The Convention is closed, or almost. Applause, hymn to joy, champagne, hugs… But on closer examination of the 260-page pavement, laid by the “conventionals”, the enthusiasm wanes. Written by sans-culottes in suits and ties, the text is winded. Its preamble in particular. But where have the fervor of the French or American revolutionary declarations gone, the meaning of the formulas of the founding fathers in the treaty on coal and steel, the conciseness of the European Convention on Human Rights? Celebrating in the third person a " Europe, a continent carrying civilization”, the Constitution forgets the “We”, the only one capable of fulfilling its objective: to make the reader-citizens appropriate this foreign body that Europe could become.

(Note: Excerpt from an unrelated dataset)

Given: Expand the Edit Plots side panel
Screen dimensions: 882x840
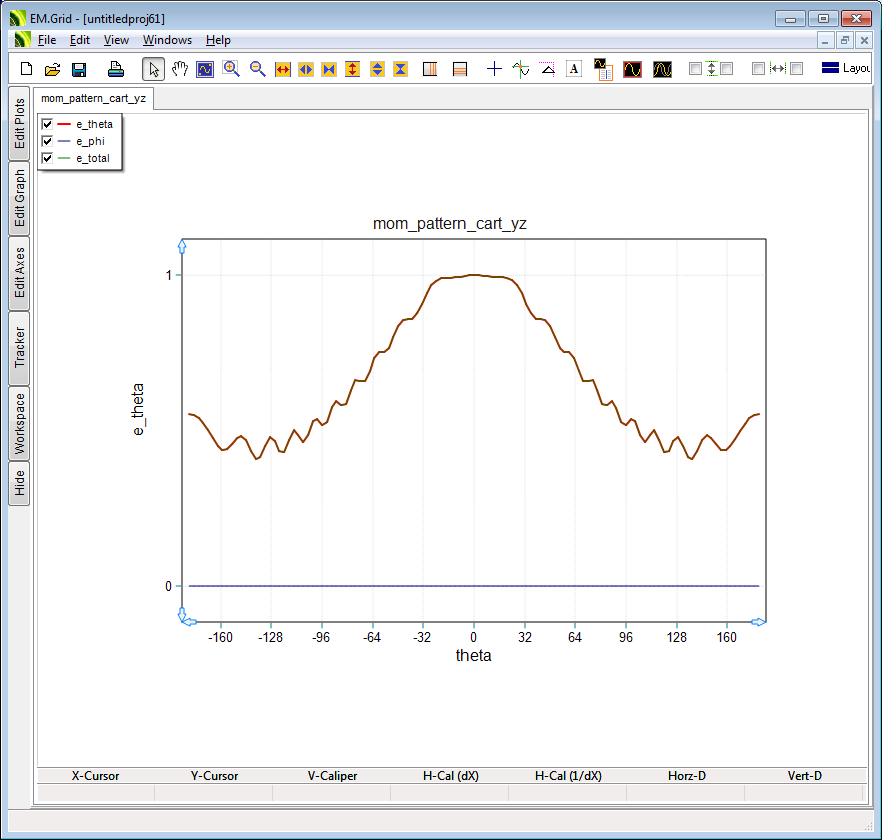Looking at the screenshot, I should tap(19, 123).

The sequel is of the same ilk. With positive sides… sometimes. The competences of the Union are thus clarified. The European Parliament, elected by the people, will now have a say in most decisions. And the member states' right of veto is abolished in some others. But by appointing a President of the European Council appointed for two and a half years, competing with the European Commission, and by not giving the latter new powers, the Convention ignores its objective of efficiency. Worse ! It puts an extra zest of complexity.

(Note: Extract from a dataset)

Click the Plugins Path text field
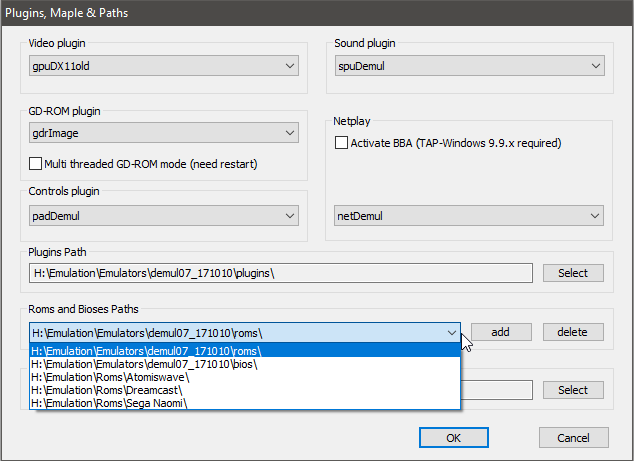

And by not wanting to touch European policies, the “Conventionals” forgot to give this Union a new impetus, a vision for the future! The States, and their diplomats, therefore now have a free hand to, in the secrecy of carefully organized confessionals, begin new negotiations and draft a new text. Thank you Giscard! Bye…

Nicolas Gros Verheyde
Published in France-Soir, June 2003

Nicolas Gros Verheyde

Chief editor of the B2 site. Graduated in European law from the University of Paris I Pantheon Sorbonne and listener to the 65th session of the IHEDN (Institut des Hautes Etudes de la Défense Nationale. Journalist since 1989, founded B2 - Bruxelles2 in 2008. EU/NATO correspondent in Brussels for Sud-Ouest (previously West-France and France-Soir).